Kate continued, “Jo, you remember the huge fight I had with my Mom, right? Well, um, there’s a bit more I didn’t tell you.”
She nodded. “The fight. I’m a little offended you’d think I’d forget.”
“I can leave if you want me to,” Lee offered in a low voice. “If you just wanted to speak with Jo about this, I can go wander for a bit.”
“No, Lee, please stay,” Kate assured, albeit quietly through a mumble. She was only stalling to assess how much they knew, trying to remember and separate what she told the couple in the turbulent transition to campus. “So, as you know, the fight was moreorless about what I learned in Feverfew. Mom freaked. She told me everything I said was wrong, but I guess she must’ve listened to me somewhat because now we’re the Rowe family.”
Jo interjected, “Whoa, back up. Rowe? Why?”
“That’s part of what I didn’t tell you. Rowe was my grandfather Will’s original last name. He grew up on a farm just outside of Feverfew when he met my grandmother Lila, also from Feverfew, while she was in university. They got married and changed their name to Rose when they moved to Whibley.”
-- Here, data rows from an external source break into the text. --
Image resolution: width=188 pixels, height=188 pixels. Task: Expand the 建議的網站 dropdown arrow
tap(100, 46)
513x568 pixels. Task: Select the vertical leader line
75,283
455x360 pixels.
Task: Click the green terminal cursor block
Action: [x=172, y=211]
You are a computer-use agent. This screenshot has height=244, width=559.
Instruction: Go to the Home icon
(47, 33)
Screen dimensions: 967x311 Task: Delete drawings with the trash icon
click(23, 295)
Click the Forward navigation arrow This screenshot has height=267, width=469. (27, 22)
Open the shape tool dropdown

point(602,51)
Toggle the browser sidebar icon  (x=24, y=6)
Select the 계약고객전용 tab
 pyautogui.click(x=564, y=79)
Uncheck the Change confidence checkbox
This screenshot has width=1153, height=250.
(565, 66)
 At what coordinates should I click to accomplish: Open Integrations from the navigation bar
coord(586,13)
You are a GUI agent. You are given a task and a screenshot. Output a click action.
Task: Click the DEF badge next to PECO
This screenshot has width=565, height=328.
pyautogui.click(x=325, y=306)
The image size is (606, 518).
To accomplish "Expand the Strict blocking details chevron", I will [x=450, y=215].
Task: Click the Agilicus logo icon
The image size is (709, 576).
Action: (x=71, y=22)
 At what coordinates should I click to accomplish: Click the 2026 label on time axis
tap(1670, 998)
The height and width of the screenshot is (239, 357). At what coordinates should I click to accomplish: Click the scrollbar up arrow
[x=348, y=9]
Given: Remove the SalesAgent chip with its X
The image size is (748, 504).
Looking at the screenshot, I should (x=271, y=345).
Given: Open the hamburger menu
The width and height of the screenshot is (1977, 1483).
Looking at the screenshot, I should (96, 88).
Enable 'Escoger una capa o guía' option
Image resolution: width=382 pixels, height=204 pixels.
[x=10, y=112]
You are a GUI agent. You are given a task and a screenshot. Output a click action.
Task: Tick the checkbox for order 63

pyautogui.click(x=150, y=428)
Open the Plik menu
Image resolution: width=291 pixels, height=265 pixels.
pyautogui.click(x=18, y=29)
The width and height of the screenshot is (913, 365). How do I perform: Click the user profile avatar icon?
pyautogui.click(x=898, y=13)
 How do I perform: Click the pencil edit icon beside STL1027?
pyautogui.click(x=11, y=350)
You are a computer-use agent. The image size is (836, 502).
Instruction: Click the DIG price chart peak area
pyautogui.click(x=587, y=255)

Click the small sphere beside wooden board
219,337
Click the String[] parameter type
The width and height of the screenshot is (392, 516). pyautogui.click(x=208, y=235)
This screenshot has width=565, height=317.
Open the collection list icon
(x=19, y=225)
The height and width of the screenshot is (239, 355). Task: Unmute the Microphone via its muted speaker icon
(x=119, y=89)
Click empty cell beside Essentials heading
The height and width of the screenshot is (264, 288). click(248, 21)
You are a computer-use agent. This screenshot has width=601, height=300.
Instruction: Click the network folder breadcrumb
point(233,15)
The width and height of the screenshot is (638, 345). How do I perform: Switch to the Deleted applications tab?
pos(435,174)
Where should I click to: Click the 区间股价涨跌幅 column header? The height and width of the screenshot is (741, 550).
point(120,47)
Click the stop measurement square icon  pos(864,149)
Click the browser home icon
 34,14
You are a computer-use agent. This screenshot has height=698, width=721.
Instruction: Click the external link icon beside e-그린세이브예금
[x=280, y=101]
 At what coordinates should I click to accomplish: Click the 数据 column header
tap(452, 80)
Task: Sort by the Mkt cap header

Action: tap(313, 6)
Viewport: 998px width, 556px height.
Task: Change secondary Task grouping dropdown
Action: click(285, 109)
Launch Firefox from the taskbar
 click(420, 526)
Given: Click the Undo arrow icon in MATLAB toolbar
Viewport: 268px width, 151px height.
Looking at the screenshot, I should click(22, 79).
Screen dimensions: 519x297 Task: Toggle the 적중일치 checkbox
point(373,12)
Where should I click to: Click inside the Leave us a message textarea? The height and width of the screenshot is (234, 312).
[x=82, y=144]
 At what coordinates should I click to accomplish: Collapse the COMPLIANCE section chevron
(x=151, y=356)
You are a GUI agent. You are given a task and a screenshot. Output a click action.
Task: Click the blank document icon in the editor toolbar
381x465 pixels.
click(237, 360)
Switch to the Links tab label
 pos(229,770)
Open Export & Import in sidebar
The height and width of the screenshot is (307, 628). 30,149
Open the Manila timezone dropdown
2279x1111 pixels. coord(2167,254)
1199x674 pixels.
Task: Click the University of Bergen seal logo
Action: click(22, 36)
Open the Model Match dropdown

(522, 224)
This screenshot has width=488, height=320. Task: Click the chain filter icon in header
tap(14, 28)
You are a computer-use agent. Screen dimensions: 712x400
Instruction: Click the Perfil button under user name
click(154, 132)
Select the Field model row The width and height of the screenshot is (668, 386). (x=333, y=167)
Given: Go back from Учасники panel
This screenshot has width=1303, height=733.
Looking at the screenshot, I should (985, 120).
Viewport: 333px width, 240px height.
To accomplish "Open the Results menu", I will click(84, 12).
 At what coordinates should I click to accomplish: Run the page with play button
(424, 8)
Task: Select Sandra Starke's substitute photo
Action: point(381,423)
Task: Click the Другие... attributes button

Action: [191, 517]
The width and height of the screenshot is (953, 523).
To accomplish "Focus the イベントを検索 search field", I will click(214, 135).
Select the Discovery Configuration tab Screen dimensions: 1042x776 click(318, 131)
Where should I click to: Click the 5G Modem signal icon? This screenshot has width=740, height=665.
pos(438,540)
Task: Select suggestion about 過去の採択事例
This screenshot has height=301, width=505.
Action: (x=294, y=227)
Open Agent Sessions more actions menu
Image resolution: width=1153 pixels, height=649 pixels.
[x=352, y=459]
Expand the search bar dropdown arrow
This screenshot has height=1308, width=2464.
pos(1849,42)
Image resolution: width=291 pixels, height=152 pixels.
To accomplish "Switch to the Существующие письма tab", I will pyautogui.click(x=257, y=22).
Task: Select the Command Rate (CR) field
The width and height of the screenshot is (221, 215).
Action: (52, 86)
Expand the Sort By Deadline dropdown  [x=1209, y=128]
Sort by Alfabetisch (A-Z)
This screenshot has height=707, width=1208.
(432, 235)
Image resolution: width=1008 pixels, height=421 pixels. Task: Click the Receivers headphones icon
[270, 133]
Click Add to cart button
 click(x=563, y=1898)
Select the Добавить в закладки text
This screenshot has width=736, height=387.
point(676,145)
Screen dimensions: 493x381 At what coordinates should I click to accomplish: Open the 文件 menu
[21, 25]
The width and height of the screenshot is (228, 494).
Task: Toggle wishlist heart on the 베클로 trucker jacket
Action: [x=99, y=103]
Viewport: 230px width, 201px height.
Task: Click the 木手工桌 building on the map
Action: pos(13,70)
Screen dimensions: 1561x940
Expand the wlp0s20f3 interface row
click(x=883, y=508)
Lee asked, “Sorry if this is a dumb question, but why ‘Rose’? It’s so similar to Rowe already, it even kinda sounds the same.”
“It’s pretty?” Jo guessed.
Kate answered, “No clue, honestly. But when Aunt Vivian told me about the change back to Rowe, she also mentioned that apparently Grandma Lila had this motto: ‘If you don’t like something, change it.’ It’s what inspired my Aunt to change her name to Vivian in the first place.”
Again, Jo felt the need to clarify: “Because Vivian’s name is actually Catherine, like yours, right? You were named after her, because she’s bio mom?”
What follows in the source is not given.